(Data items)
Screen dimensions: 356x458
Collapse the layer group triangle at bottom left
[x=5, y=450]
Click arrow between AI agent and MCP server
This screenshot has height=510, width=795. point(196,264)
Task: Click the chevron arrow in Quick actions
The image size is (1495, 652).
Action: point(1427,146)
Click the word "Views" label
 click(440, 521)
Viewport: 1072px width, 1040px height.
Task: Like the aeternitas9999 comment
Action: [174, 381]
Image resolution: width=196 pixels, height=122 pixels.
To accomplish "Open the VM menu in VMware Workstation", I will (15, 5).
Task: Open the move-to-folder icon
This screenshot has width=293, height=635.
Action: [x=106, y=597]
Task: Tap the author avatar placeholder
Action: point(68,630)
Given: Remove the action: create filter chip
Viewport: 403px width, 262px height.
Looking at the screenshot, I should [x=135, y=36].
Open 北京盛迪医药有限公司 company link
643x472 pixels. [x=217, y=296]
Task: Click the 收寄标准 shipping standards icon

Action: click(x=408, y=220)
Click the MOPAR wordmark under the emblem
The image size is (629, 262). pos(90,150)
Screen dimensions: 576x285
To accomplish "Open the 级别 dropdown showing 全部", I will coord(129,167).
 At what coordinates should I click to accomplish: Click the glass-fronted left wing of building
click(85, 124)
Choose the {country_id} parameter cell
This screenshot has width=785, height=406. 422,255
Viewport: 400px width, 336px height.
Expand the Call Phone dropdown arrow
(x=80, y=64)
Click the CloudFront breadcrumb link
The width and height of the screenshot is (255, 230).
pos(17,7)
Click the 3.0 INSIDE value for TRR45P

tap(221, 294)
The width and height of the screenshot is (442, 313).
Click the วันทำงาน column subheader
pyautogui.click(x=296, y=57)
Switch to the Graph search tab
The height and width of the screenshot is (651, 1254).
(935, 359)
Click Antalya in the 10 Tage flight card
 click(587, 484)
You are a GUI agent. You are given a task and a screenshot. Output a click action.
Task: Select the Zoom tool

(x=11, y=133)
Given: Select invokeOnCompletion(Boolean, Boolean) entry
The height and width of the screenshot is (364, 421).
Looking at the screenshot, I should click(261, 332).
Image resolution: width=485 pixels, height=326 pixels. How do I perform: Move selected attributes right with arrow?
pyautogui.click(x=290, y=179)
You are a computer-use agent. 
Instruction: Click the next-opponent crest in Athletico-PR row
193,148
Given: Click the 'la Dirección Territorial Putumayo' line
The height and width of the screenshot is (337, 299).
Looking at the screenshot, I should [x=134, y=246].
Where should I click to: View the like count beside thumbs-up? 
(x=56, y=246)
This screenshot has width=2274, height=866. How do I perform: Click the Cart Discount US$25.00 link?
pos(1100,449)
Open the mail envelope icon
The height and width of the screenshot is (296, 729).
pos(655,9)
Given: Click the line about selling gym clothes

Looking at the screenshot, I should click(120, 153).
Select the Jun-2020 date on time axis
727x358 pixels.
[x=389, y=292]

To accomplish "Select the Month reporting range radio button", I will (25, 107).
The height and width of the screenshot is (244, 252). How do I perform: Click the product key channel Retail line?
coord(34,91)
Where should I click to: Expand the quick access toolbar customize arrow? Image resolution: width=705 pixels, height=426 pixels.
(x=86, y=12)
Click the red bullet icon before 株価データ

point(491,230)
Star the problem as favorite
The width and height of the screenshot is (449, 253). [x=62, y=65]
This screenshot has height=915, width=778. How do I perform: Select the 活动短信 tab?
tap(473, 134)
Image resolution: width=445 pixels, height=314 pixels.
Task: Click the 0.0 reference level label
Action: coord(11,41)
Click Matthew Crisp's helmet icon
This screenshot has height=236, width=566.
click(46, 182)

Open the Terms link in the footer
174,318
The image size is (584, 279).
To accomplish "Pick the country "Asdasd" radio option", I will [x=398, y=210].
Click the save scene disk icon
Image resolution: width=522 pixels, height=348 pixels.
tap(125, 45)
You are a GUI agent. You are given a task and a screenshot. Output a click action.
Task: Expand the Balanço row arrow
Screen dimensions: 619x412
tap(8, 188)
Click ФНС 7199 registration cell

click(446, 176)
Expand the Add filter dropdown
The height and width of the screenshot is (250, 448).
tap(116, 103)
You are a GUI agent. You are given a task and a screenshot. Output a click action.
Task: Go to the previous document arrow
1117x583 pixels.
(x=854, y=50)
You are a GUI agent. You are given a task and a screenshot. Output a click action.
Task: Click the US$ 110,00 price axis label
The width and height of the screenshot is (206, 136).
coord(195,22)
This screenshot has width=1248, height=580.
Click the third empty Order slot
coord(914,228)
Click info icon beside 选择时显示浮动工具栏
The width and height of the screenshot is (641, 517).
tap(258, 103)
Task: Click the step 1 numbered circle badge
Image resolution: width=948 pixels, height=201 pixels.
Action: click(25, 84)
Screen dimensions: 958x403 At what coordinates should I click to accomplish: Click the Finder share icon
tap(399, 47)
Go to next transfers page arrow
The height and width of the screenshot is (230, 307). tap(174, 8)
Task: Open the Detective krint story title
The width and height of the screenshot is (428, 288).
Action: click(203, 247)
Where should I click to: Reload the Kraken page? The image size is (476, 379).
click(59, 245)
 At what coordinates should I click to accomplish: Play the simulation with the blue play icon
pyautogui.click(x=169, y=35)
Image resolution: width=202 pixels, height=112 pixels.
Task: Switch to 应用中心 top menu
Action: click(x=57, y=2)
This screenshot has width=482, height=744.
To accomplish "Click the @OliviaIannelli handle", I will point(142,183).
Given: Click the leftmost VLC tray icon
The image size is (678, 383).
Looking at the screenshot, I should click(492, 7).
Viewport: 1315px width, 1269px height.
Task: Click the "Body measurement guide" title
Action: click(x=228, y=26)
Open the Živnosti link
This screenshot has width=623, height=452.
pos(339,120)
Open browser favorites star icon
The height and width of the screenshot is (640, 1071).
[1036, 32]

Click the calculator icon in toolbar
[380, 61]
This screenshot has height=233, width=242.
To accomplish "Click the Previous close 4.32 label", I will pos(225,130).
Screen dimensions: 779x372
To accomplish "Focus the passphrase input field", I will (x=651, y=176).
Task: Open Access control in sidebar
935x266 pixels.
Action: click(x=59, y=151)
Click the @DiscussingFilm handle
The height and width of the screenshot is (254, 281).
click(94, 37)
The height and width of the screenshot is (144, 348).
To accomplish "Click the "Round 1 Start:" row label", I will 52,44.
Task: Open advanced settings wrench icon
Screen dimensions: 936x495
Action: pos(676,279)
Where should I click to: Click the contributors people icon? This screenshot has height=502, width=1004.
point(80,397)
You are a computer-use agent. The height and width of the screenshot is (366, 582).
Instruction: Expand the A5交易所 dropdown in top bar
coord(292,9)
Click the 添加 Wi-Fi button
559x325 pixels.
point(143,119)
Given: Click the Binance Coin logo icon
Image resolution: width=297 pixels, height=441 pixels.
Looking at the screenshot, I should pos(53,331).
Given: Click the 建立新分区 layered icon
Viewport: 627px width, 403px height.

# What is being asked
Retrieve every line above holding the word "button".

# Answer to the problem
To accomplish "Select the Month reporting range radio button", I will (25, 107).
Click the 添加 Wi-Fi button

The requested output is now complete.